Stored data:
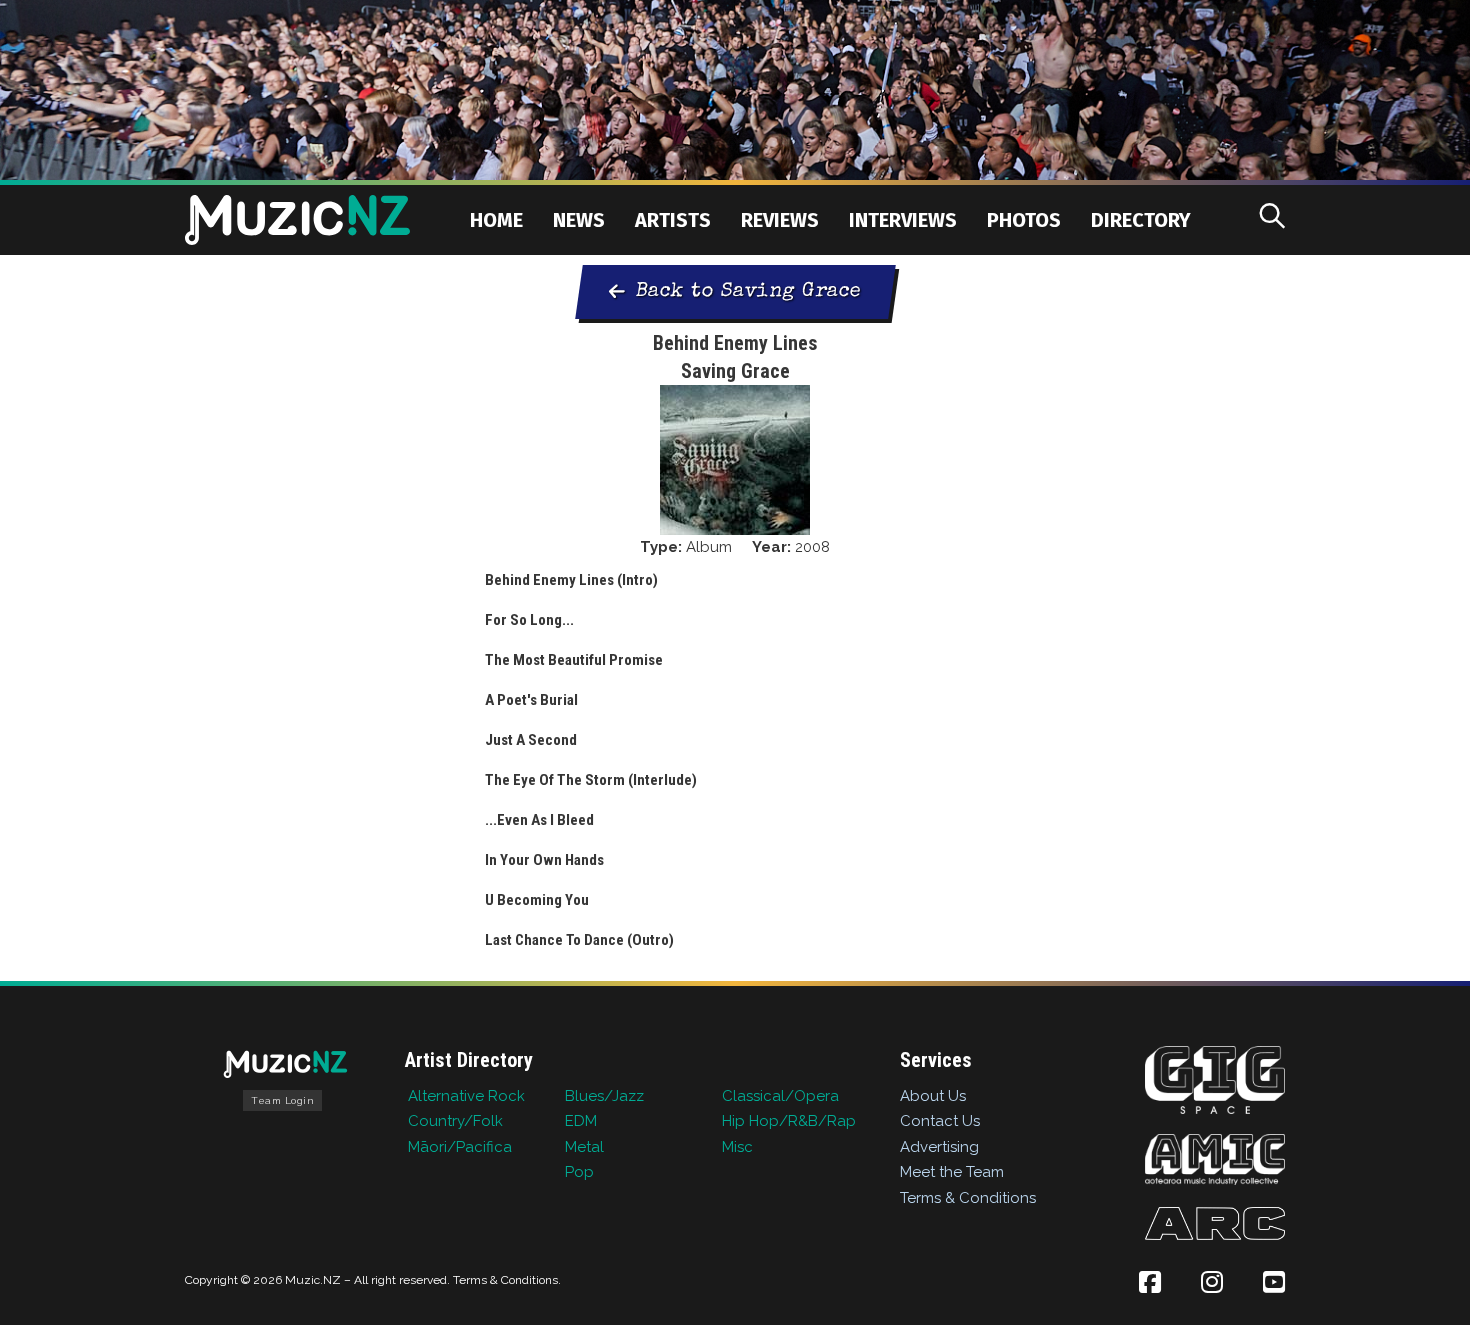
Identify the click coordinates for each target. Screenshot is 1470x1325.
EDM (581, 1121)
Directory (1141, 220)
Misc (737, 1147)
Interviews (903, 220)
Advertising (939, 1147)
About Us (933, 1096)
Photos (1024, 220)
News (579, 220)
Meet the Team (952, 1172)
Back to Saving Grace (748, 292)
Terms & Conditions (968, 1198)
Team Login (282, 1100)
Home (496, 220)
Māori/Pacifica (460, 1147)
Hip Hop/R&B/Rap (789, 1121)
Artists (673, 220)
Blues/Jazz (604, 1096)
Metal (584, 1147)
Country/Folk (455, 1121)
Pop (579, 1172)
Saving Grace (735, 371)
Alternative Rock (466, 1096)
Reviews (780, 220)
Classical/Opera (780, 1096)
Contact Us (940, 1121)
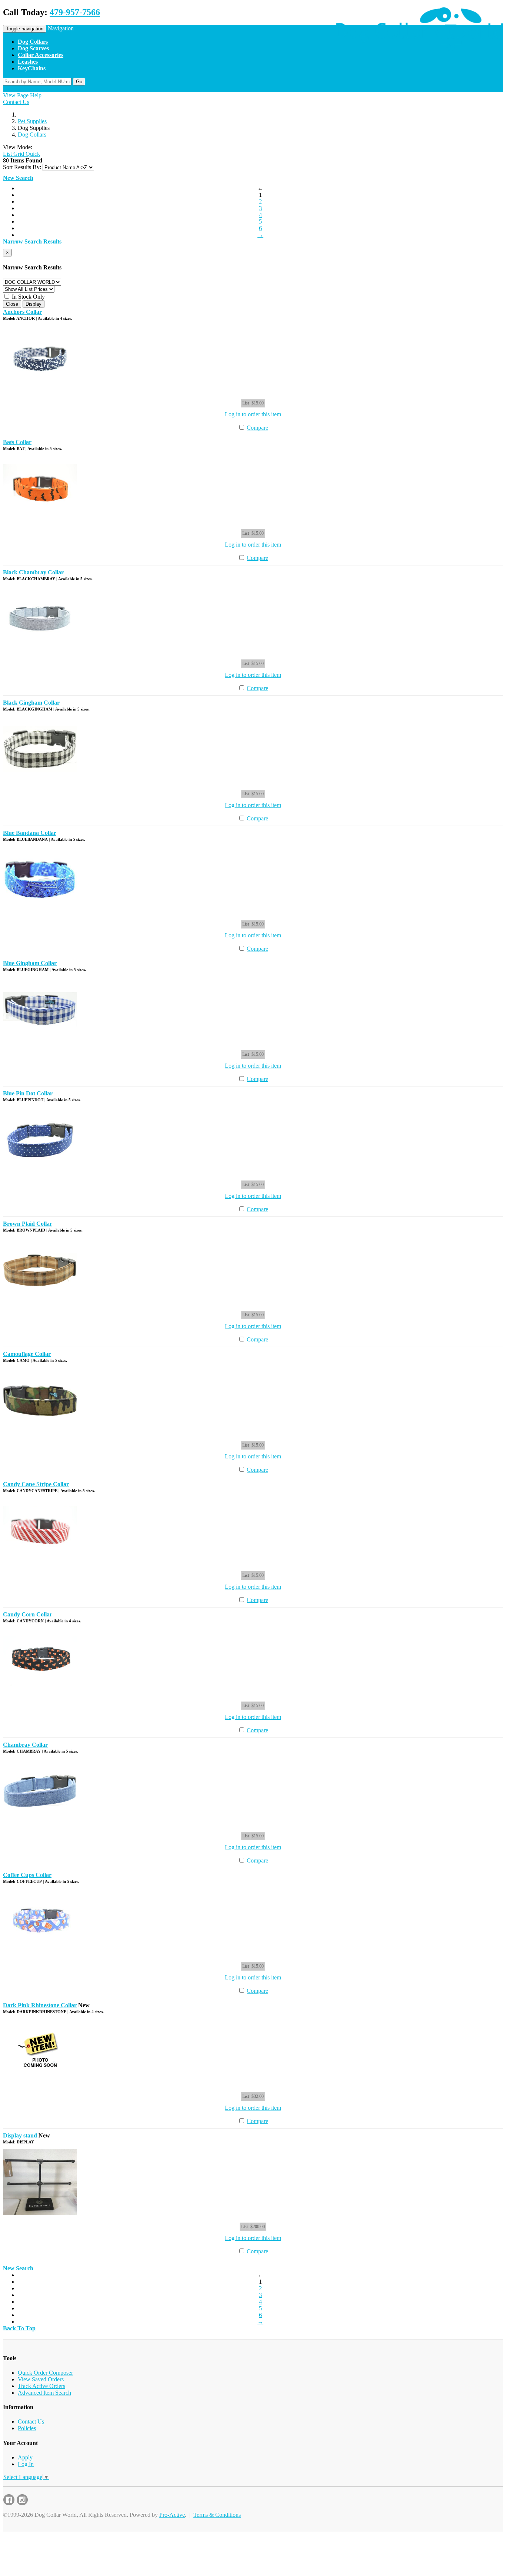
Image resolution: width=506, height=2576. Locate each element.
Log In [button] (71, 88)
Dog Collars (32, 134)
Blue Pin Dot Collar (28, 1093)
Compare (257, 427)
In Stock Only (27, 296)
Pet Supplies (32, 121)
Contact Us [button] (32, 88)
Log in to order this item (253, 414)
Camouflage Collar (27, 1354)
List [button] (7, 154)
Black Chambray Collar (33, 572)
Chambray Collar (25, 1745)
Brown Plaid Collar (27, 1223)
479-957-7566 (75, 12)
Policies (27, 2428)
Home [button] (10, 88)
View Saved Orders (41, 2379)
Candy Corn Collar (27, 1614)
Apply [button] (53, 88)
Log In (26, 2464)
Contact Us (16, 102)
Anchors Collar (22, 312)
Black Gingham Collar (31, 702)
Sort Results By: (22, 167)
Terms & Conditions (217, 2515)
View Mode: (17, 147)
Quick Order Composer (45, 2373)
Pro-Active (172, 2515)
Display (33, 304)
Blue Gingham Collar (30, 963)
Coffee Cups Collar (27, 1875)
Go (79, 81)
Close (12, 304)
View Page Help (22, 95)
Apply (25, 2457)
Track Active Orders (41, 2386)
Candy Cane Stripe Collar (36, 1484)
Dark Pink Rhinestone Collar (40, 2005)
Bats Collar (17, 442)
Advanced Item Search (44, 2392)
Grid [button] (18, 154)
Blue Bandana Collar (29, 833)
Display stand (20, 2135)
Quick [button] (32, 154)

_Task item_:
Reproduce the data above exactly, but only from the line containing "Classical/Opera (780, 1096)" through the line containing "Apply (25, 2457)"; skip the pictures.

_Exercise solution_:
Classical/Opera (780, 1096)
Contact Us (940, 1121)
Image resolution: width=506, height=2576. Locate each element.
Log In [button] (71, 88)
Dog Collars (32, 134)
Blue Pin Dot Collar (28, 1093)
Compare (257, 427)
In Stock Only (27, 296)
Pet Supplies (32, 121)
Contact Us [button] (32, 88)
Log in to order this item (253, 414)
Camouflage Collar (27, 1354)
List [button] (7, 154)
Black Chambray Collar (33, 572)
Chambray Collar (25, 1745)
Brown Plaid Collar (27, 1223)
479-957-7566 (75, 12)
Policies (27, 2428)
Home [button] (10, 88)
View Saved Orders (41, 2379)
Candy Corn Collar (27, 1614)
Apply [button] (53, 88)
Log In (26, 2464)
Contact Us (16, 102)
Anchors Collar (22, 312)
Black Gingham Collar (31, 702)
Sort Results By: (22, 167)
Terms & Conditions (217, 2515)
View Mode: (17, 147)
Quick Order Composer (45, 2373)
Pro-Active (172, 2515)
Display (33, 304)
Blue Gingham Collar (30, 963)
Coffee Cups Collar (27, 1875)
Go (79, 81)
Close (12, 304)
View Page Help (22, 95)
Apply (25, 2457)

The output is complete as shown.